• Activity:
Print the records below exactly, from the line containing "Viewport: 192px width, 384px height." down to the line containing "Given: Click the 16만 like count", both lines included, and omit every picture.

*** Begin section ***

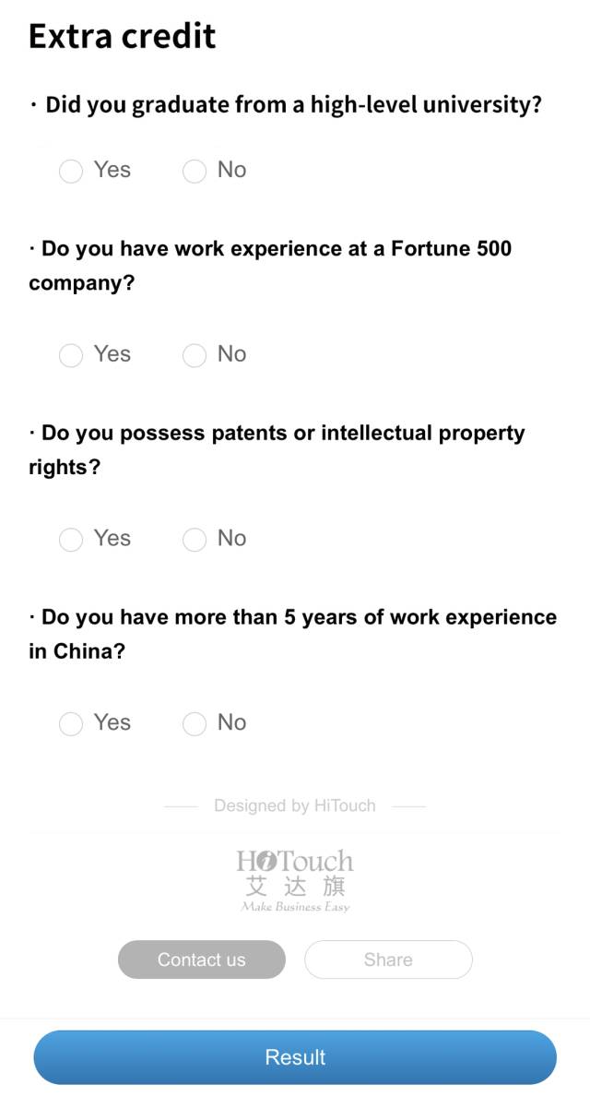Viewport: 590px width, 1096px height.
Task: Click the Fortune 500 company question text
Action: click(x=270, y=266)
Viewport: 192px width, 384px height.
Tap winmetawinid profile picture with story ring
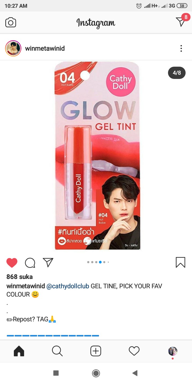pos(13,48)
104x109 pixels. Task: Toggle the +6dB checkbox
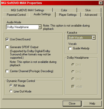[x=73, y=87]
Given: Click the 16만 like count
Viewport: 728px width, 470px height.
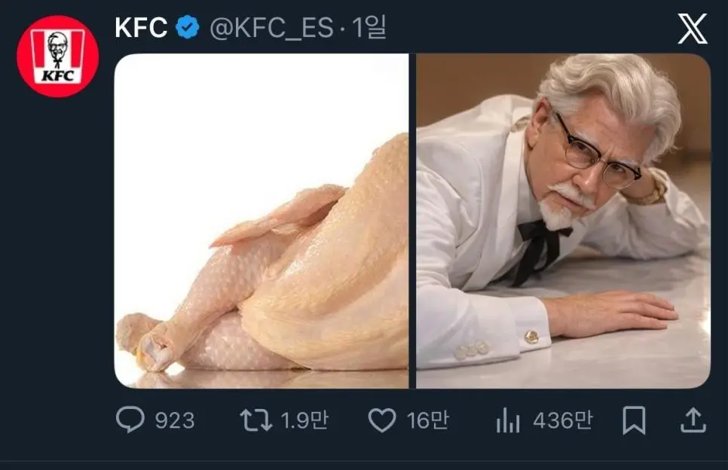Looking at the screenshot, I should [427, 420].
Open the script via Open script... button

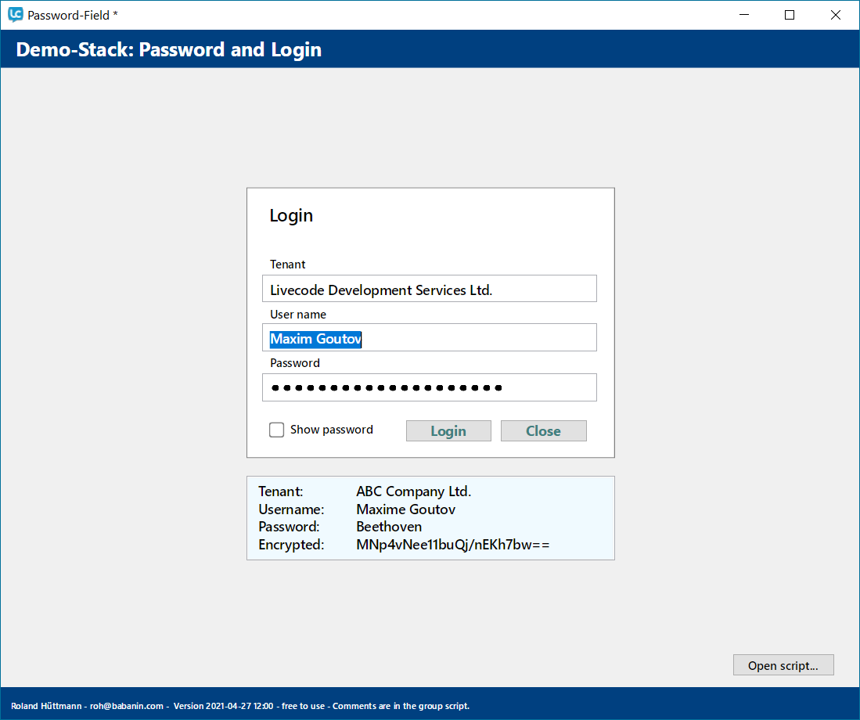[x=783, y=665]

*** End section ***
*** Begin section ***

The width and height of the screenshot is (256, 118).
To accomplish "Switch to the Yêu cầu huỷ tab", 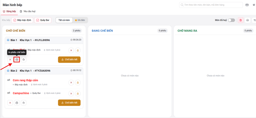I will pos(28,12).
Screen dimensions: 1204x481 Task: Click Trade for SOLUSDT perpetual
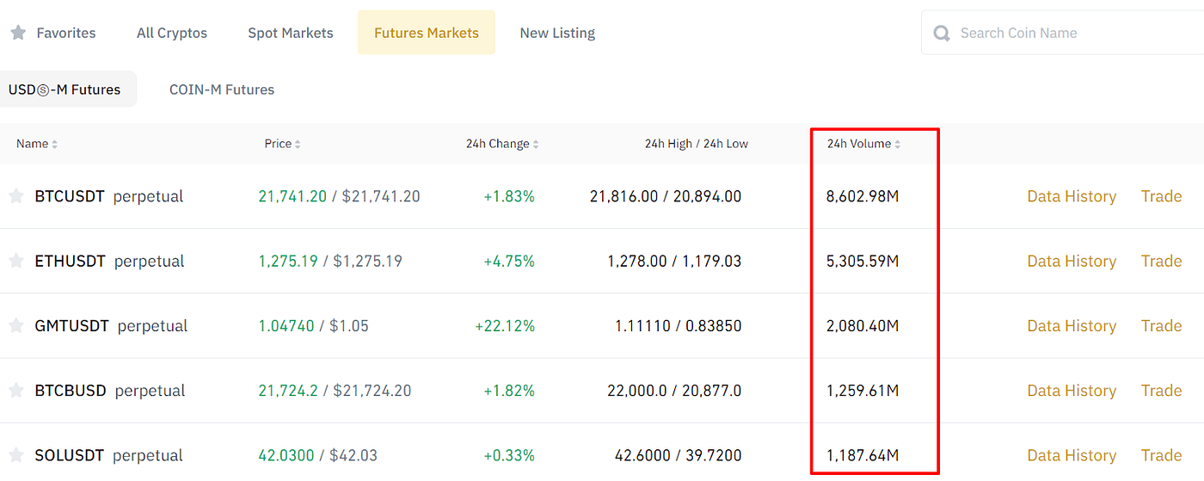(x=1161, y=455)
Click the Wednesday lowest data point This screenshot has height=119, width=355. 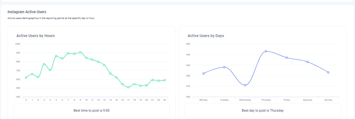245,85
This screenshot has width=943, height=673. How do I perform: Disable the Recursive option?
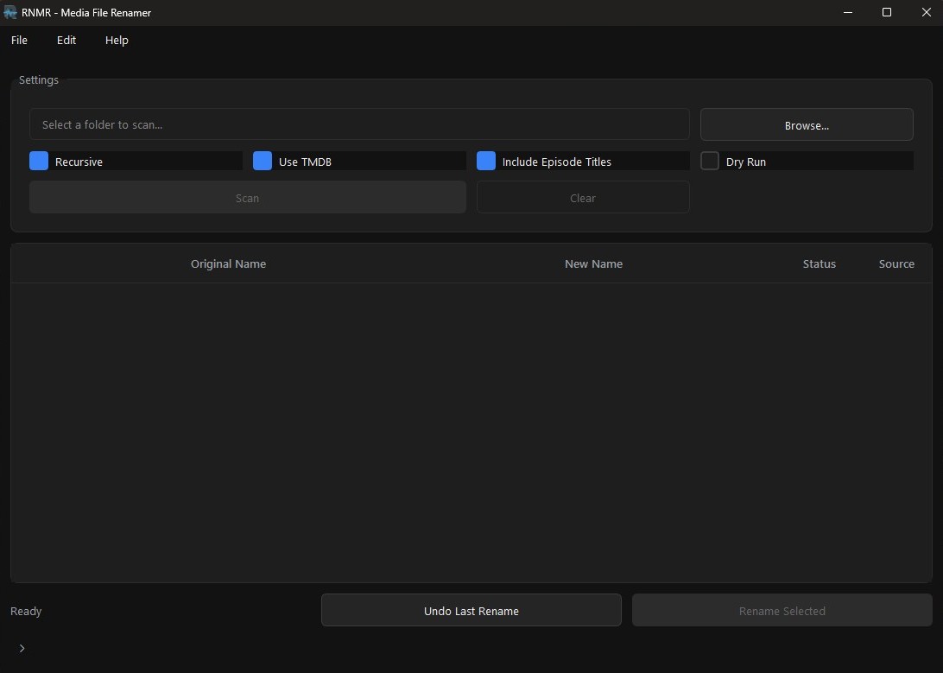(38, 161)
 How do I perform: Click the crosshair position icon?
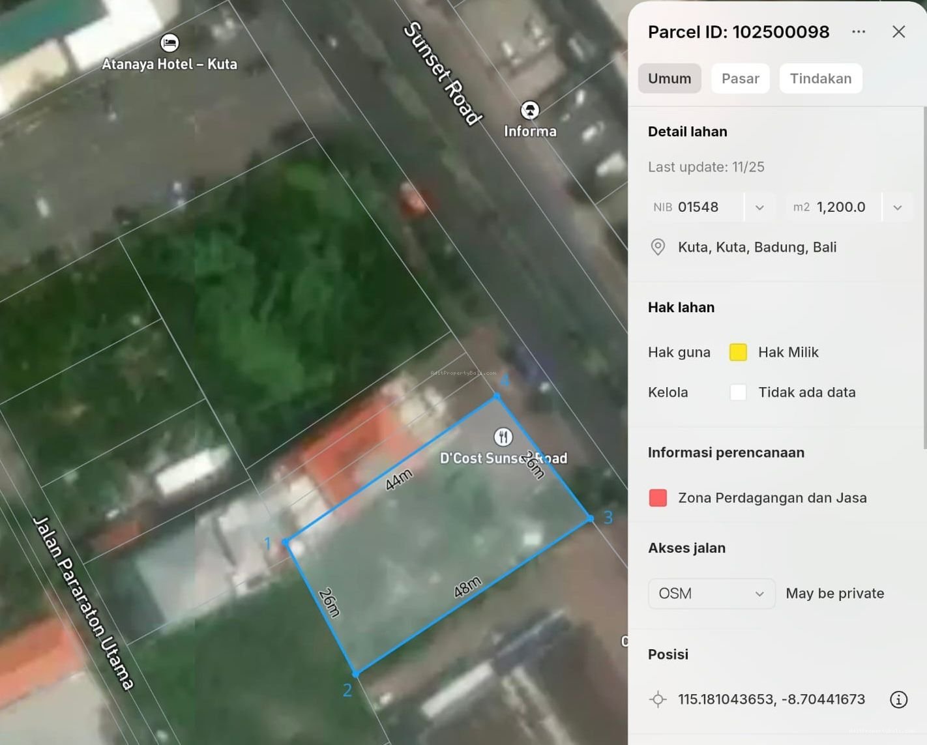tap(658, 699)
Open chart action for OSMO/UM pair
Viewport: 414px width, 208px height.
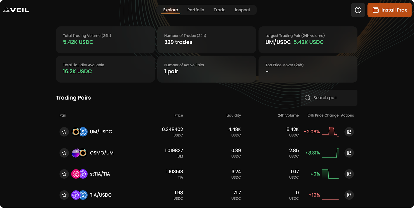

*** End section ***
*** Begin section ***

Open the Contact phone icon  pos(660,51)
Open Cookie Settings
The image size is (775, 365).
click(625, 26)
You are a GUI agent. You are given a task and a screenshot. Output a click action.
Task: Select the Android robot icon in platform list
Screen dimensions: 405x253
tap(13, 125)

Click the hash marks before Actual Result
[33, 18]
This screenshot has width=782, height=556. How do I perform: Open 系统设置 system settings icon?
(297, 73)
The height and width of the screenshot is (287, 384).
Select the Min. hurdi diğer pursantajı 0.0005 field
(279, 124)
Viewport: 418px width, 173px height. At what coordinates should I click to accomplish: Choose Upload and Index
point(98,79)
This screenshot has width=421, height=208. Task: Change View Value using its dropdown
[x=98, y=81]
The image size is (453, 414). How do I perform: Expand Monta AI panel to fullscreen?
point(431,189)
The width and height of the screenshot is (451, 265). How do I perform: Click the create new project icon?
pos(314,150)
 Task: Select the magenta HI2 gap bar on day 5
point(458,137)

*** End section ***

• Exercise answer:
Viewport: 192px width, 384px height.
Tap winmetawinid profile picture with story ring
pos(13,48)
104x109 pixels. Task: Toggle the +6dB checkbox
[x=73, y=87]
Given: Click the 16만 like count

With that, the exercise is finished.